■ Problem description
Are you able to quote each entry exactly as written?

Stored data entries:
━━━━━━━━━━

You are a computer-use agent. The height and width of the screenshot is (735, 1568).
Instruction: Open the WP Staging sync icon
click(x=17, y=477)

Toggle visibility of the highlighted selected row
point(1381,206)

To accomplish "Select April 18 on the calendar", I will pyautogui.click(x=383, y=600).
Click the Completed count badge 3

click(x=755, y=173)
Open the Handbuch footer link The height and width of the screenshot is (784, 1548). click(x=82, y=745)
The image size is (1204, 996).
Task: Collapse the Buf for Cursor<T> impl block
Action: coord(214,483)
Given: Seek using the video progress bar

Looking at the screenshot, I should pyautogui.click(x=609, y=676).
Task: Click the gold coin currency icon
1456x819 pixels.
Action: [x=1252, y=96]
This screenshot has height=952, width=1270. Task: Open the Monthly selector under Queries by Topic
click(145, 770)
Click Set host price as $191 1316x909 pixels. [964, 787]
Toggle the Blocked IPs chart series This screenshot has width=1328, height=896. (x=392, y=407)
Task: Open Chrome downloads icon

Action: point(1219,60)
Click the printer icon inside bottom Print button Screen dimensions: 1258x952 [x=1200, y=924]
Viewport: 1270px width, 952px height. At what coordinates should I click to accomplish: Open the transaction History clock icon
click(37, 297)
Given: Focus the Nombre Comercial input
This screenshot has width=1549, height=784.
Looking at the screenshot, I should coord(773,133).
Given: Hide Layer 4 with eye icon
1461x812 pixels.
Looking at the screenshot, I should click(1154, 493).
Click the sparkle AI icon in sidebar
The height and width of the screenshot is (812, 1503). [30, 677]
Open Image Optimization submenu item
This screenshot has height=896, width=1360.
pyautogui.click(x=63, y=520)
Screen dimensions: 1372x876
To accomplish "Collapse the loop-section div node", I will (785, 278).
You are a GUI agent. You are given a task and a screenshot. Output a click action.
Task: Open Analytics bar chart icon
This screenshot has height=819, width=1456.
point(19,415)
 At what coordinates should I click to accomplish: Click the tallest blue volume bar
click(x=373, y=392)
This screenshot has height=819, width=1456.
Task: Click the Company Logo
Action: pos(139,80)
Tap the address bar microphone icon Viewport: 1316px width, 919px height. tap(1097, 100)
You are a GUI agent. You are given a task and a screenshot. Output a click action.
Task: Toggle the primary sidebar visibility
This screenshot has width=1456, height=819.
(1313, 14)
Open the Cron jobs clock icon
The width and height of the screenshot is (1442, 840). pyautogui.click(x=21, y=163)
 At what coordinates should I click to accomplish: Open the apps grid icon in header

━━━━━━━━━━

■ Response area
You are a computer-use agent. The height and width of the screenshot is (735, 1568).
Instruction: Open the WP Staging sync icon
click(x=17, y=477)

Toggle visibility of the highlighted selected row
point(1381,206)

To accomplish "Select April 18 on the calendar", I will pyautogui.click(x=383, y=600).
Click the Completed count badge 3

click(x=755, y=173)
Open the Handbuch footer link The height and width of the screenshot is (784, 1548). click(x=82, y=745)
The image size is (1204, 996).
Task: Collapse the Buf for Cursor<T> impl block
Action: coord(214,483)
Given: Seek using the video progress bar

Looking at the screenshot, I should pyautogui.click(x=609, y=676).
Task: Click the gold coin currency icon
1456x819 pixels.
Action: [x=1252, y=96]
This screenshot has height=952, width=1270. Task: Open the Monthly selector under Queries by Topic
click(145, 770)
Click Set host price as $191 1316x909 pixels. [964, 787]
Toggle the Blocked IPs chart series This screenshot has width=1328, height=896. (x=392, y=407)
Task: Open Chrome downloads icon

Action: point(1219,60)
Click the printer icon inside bottom Print button Screen dimensions: 1258x952 [x=1200, y=924]
Viewport: 1270px width, 952px height. At what coordinates should I click to accomplish: Open the transaction History clock icon
click(37, 297)
Given: Focus the Nombre Comercial input
This screenshot has width=1549, height=784.
Looking at the screenshot, I should coord(773,133).
Given: Hide Layer 4 with eye icon
1461x812 pixels.
Looking at the screenshot, I should click(1154, 493).
Click the sparkle AI icon in sidebar
The height and width of the screenshot is (812, 1503). [30, 677]
Open Image Optimization submenu item
This screenshot has height=896, width=1360.
pyautogui.click(x=63, y=520)
Screen dimensions: 1372x876
To accomplish "Collapse the loop-section div node", I will (785, 278).
You are a GUI agent. You are given a task and a screenshot. Output a click action.
Task: Open Analytics bar chart icon
This screenshot has height=819, width=1456.
point(19,415)
 At what coordinates should I click to accomplish: Click the tallest blue volume bar
click(x=373, y=392)
This screenshot has height=819, width=1456.
Task: Click the Company Logo
Action: pos(139,80)
Tap the address bar microphone icon Viewport: 1316px width, 919px height. tap(1097, 100)
You are a GUI agent. You are given a task and a screenshot. Output a click action.
Task: Toggle the primary sidebar visibility
This screenshot has width=1456, height=819.
(1313, 14)
Open the Cron jobs clock icon
The width and height of the screenshot is (1442, 840). pyautogui.click(x=21, y=163)
 At what coordinates should I click to accomplish: Open the apps grid icon in header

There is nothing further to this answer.